What you need to do:
Using the material below, return exactly the lines between the one holding "Click the video" and the one holding "You are a computer-use agent. Viewport: 962px", inclusive, and no others.

Dataset excerpts:
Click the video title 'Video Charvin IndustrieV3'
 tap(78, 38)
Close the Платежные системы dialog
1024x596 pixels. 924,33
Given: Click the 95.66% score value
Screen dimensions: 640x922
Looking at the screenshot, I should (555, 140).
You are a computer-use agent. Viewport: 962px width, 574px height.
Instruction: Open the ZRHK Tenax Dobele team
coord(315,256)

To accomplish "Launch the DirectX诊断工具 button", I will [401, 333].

* * *

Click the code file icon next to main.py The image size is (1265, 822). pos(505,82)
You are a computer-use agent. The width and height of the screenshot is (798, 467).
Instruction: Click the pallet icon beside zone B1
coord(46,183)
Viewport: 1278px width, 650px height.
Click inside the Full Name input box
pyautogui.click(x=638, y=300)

Answer to this exercise:
Click the video title 'Video Charvin IndustrieV3'
 tap(78, 38)
Close the Платежные системы dialog
1024x596 pixels. 924,33
Given: Click the 95.66% score value
Screen dimensions: 640x922
Looking at the screenshot, I should (555, 140).
You are a computer-use agent. Viewport: 962px width, 574px height.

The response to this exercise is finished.